The Wildcats rallied around Dickey during the 1998 season in which the UA finished 12-1 and beat Nebraska in the Holiday Bowl. Manuia Savea, an offensive tackle coached by Dickey, told reporters preceding the Holiday Bowl that Arizona’s record was a reflection of the Wildcats coming together after Chanel’s death.
“A good family comes together when times are tough,” Charlie Dickey told The Arizona Republic before Arizona beat Nebraska. “My players did that for me, and my wife more times than I can even recount.”
Tasha was 9 years old when the tragedy occurred. Charlie and Lisa had two children afterward — Shyanne in 1997 and Charles Jr. in 1999. Charles Jr. was born with Down Syndrome and Tasha has taken him under her wing.

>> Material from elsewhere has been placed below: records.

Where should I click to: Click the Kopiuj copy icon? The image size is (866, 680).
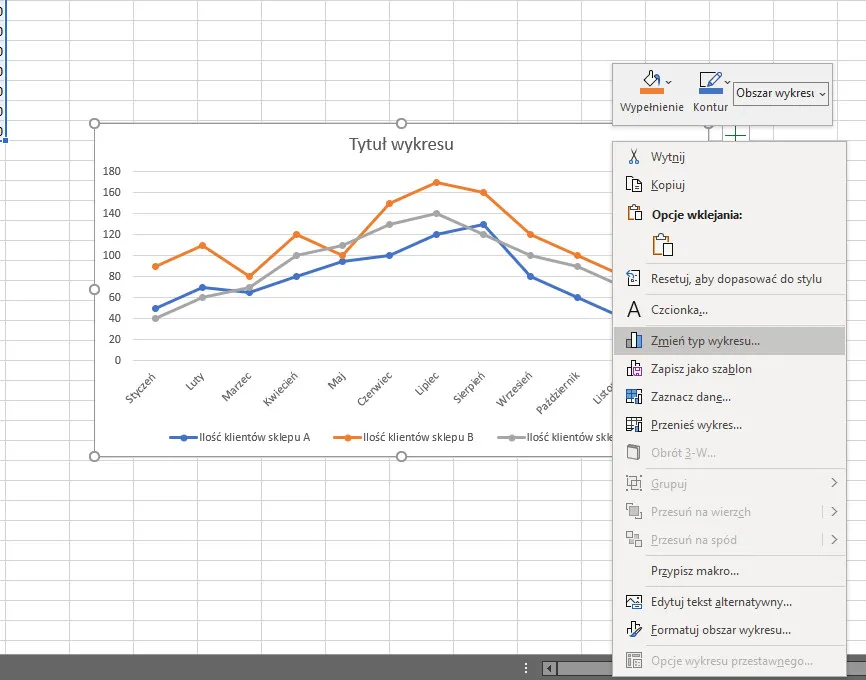coord(633,185)
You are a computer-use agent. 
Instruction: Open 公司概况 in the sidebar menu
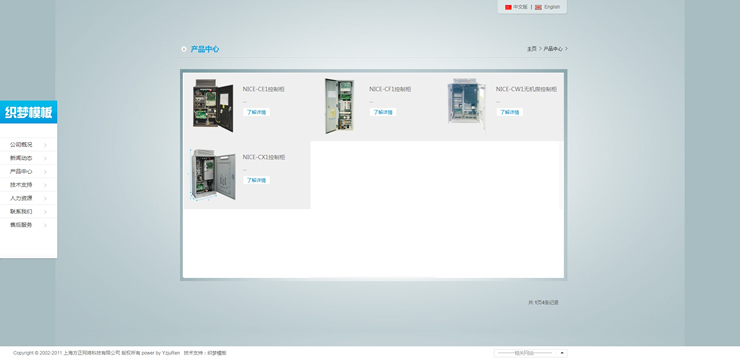(21, 145)
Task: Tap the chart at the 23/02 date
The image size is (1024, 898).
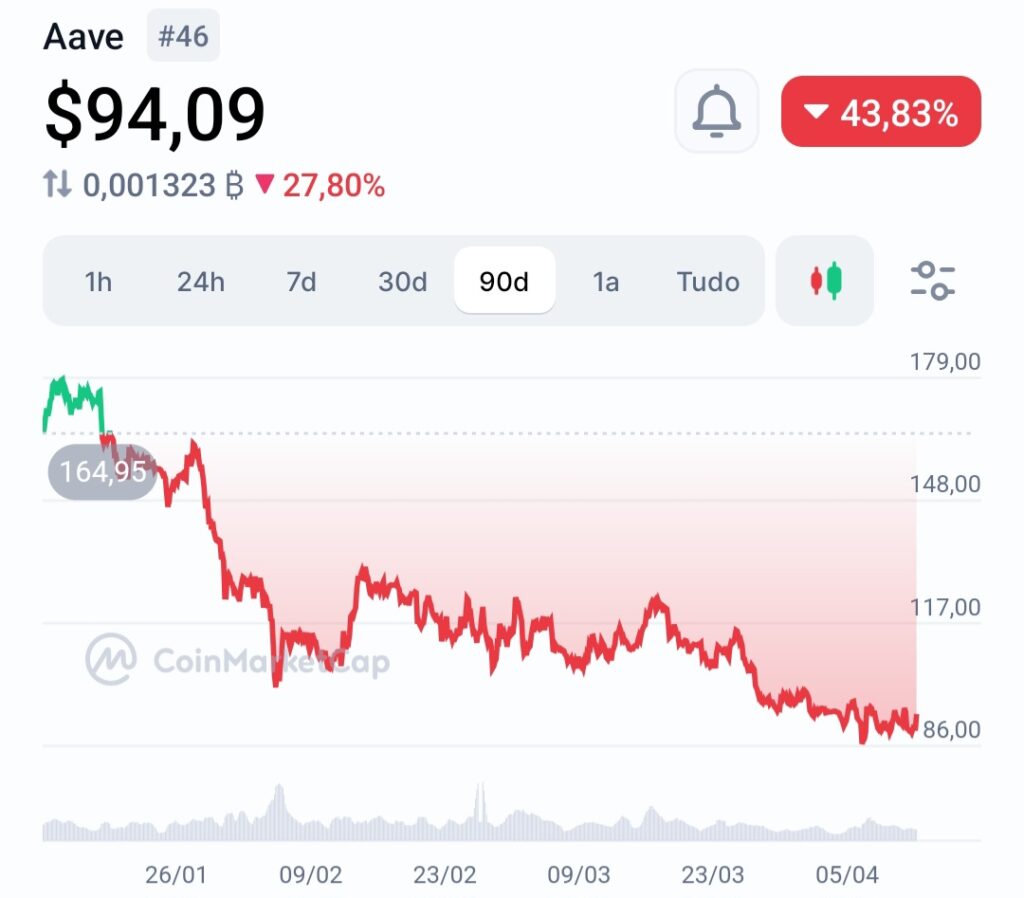Action: tap(444, 620)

“It made my life when Charlie was born,” Tasha said in a 2007 Arizona Daily Star interview. “He’s an angel. We do everything together. It’s almost like he’s the same person, but he’s a boy. We understand each other.”
Judging from Tasha’s comment and personality, the family values that Charlie Dickey bestowed on his kids as a loving and caring father are remarkably evident.